Work to be completed:
Below are the records; restate word for word the lines from the first through the one containing "Task: Open the Web button link", and only those.

Records for processing:
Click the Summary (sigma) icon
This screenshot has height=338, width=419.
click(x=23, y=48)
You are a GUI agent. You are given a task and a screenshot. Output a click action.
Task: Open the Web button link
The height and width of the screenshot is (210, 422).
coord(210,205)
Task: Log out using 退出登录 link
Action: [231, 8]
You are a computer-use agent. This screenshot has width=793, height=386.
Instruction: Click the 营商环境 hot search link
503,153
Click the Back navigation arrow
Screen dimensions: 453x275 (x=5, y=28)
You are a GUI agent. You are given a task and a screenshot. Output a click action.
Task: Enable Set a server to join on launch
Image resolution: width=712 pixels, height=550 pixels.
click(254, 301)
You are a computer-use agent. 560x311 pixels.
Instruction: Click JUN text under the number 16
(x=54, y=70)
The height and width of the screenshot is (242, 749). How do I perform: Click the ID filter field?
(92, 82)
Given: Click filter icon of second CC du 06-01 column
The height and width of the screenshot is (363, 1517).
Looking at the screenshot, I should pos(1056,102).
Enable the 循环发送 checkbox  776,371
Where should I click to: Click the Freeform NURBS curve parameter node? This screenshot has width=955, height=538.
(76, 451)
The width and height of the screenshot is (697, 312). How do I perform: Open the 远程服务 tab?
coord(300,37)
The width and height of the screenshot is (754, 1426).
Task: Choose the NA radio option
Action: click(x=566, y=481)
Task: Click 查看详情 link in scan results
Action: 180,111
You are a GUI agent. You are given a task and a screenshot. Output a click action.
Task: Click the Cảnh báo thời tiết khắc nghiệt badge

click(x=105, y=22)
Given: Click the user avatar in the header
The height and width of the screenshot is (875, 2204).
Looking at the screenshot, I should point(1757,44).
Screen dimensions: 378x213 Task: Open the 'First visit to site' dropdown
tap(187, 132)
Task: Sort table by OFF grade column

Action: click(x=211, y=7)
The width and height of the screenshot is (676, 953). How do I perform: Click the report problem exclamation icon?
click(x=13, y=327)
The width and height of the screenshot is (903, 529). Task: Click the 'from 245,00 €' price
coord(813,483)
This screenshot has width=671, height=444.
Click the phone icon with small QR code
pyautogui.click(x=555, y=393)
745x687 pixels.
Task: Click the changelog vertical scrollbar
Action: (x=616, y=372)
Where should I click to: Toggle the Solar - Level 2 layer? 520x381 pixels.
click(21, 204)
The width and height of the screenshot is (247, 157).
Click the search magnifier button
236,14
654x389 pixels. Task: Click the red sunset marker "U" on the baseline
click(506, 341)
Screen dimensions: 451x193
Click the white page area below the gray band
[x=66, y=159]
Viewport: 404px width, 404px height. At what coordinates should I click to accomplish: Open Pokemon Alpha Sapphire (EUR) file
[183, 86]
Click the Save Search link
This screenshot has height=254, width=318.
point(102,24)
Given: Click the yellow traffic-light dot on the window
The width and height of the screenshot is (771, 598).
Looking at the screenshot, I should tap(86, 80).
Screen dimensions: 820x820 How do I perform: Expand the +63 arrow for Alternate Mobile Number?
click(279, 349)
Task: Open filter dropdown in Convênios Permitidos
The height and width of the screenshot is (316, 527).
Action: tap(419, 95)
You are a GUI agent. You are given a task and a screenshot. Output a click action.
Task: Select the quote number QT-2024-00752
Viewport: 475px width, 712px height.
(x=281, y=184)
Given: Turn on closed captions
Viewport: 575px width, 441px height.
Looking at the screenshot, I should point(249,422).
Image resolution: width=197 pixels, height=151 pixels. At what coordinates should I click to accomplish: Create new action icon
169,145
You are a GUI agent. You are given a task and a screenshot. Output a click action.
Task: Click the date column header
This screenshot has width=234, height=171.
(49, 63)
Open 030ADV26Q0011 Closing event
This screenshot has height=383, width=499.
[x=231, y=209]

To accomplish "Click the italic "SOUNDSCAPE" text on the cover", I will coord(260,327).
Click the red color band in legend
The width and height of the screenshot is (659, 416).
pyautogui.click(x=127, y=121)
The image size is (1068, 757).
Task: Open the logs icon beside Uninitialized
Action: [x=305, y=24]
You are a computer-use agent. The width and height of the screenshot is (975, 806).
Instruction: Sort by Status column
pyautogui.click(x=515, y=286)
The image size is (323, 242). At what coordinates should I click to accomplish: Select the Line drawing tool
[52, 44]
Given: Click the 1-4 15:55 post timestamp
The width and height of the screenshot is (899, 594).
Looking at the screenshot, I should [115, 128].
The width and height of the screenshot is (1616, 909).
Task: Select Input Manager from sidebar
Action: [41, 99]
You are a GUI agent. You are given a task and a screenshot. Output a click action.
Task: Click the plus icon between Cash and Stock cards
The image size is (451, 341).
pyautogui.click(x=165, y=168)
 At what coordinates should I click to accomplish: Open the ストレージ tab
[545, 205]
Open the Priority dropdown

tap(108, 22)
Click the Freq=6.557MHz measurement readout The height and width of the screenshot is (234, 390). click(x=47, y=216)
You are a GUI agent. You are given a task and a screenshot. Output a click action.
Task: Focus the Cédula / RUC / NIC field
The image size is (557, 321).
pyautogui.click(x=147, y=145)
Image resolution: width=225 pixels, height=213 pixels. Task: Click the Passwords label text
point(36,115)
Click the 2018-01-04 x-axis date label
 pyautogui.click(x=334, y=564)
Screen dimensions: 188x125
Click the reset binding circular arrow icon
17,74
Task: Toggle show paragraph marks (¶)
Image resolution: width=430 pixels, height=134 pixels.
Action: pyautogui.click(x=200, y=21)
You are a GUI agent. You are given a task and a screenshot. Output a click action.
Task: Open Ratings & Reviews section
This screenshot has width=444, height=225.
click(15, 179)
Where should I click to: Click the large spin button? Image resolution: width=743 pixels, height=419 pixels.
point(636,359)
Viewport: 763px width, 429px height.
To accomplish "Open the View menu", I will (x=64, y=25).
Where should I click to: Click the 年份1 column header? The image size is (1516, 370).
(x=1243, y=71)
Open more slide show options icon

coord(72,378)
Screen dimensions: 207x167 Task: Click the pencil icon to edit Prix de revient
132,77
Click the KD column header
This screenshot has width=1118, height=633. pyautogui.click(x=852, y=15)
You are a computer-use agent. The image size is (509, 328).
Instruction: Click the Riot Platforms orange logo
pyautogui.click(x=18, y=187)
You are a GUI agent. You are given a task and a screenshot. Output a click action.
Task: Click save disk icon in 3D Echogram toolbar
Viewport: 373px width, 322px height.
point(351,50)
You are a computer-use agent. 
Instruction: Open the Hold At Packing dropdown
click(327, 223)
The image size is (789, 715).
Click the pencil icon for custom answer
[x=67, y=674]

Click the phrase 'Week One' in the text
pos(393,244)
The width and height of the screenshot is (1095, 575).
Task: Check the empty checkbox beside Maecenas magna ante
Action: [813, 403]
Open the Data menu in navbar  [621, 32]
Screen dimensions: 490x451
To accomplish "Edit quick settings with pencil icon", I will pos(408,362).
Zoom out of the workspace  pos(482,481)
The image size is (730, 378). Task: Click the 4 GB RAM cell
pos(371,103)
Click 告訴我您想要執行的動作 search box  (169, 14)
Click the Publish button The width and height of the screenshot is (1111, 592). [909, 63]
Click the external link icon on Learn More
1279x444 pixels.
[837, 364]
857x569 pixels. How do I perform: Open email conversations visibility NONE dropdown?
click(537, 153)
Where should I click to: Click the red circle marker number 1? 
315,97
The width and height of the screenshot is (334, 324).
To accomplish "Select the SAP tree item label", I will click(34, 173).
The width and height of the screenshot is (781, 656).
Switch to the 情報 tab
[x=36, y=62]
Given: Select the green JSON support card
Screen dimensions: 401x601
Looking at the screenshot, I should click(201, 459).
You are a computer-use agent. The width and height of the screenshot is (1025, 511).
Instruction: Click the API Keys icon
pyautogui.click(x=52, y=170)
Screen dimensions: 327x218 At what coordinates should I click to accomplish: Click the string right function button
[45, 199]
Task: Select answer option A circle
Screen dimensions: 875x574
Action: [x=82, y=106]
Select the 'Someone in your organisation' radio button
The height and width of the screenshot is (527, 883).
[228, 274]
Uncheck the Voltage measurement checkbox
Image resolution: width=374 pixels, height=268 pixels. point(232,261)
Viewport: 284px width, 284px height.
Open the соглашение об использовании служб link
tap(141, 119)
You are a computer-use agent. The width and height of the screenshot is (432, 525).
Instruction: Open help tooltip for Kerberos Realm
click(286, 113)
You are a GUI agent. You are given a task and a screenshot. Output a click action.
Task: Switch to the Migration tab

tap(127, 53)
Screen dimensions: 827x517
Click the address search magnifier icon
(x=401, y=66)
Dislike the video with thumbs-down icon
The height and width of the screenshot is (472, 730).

Response:
Click the Summary (sigma) icon
This screenshot has height=338, width=419.
click(x=23, y=48)
You are a GUI agent. You are given a task and a screenshot. Output a click action.
Task: Open the Web button link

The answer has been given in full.